Já o núcleo dedicado ao KWY aparece como uma reiteração do que se pôde conhecer na exposição que apresentou o grupo em 2001, no CCB, embora se reconheça quer a grande qualidade dos relatórios (não, em geral, das obras que se lhes associam...) quer o carácter exemplar que teve o patrocínio dado pela FG à exposição dos seus bolseiros. Estudar a dinâmica resultante da adopção de Londres como novo pólo das opções de muitos bolseiros, na 2ª metade dos anos 60, poderia ter sido mais útil e inovador, mesmo que a documentação daí enviada fosse menos extensa ou cativante.
Também o capítulo da III Exposição Gulbenkian, em 1986, é uma opção discutível já que se tratou de uma inicitiva mal acolhida e que passou sem especiais consequências (embora desse lugar a aquisições de obras de artistas então jovens como Croft, Calapez e Rocha da Silva).
A abertura da Sede da FG em 1969 é uma data chave, que se pode considerar assinalada pela integração no percurso da mostra de várias obras instaladas (Almada, Artur Rosa, o núcleo do Bar, etc). Já a inauguração do CAM, outro momento de primeira importância, mereceria ter sido sublinhada - as lacunas e inconsistências da colecção, que aí se tornariam dramaticamente visíveis, só puderam então ser superadas com a compra de parte substancial da Colecção Jorge de Brito , e este teria sido um momento certo (mesmo se infelizmente tardio) para o reconhecer e celebrar.
A Exposição Diálogo, em 1985, prolongou essa inauguração com uma operação de inédito e irrepetido formato que trouxe a Lisboa e associou ao prometido dinamismo do CAM a representação de oito museus europeus através das suas aquisições recentes (o que então se expôs na sede e no novo espaço será inimaginável por quem não o conheceu à data, face ao refluxo posterior, e mesmo com a colecção Berardo...) - essa é outra data que seria necessário evocar. Pareceu chegar-se então a um nível de integração internacional que depois se não confirmou, ao mesmo tempo que, através da selecção dos artistas portugueses, ganhava particular visibilidade a orientação imprimida por José Sommer Ribeiro à sua acção. A III Exp. Gulbenkian, no ano seguinte, já representa uma dinâmica de involução. Questões de concorrência entre artistas com carreiras feitas no exterior e artistas instalados no país, bem como dinâmicas de afirmação e alternância de gerações, em ambos os casos com consequência a níveis institucionais, poderão ter também minado a confirmação das expectativas antes geradas.

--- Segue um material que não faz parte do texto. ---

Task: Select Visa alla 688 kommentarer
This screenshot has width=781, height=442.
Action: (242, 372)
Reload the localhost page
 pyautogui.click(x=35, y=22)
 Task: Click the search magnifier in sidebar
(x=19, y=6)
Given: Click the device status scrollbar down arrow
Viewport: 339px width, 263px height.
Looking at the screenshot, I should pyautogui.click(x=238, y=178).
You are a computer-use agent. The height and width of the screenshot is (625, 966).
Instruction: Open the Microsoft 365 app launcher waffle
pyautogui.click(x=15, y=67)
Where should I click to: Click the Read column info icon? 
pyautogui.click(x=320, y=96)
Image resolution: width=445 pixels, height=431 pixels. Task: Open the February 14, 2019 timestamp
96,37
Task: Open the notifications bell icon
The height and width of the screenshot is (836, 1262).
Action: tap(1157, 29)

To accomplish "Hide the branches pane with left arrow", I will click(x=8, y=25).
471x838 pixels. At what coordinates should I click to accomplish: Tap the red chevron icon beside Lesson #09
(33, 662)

Tudo isto implicaria discutir a Gulbenkian. O que nunca foi fácil no seu seio. Será por isso que as mesas-redondas anunciadas se deslocam da instituição aniversariante para tópicos genéricos?
Muito rapidamente acrescenta-se que o nível de ruído no piso inferior (se não foi corrigido ontem) é pouco propício a uma visita atenta, devido à cacofonia das diversas projecções sonorizadas e à insuficiente insonorização dos espaços para vídeos. E ainda cabe lamentar o uso de adjectivações inúteis nos textos das tabelas: "o belíssimo caderno", "um fascinante percurso evolutivo", "aquele extraordinário modernista"... Deixem, por favor, a avaliação aos observadores.

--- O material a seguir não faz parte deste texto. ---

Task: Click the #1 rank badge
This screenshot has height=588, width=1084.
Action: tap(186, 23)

Mas é necessário insistir na ideia de que a exposição é um projecto singular e de largo fôlego, que fornece elementos à reconsideração histórica ao mesmo tempo que propõe pistas de abordagem dos obras e dos percursos artísticos que vêm alargar as respectivas condições de relacionamento com os observadores interessados.
lamento informar mas o excesso ruído, no piso inferior, continua (dia 28 de junho). e misturam-se sons, sem conseguir perceber o que pertence a qual projecção. é portanto, uma confusão (sempre com o kraftwerk de joão onofre de fundo) que incomoda e dificulta um olhar mais demorado.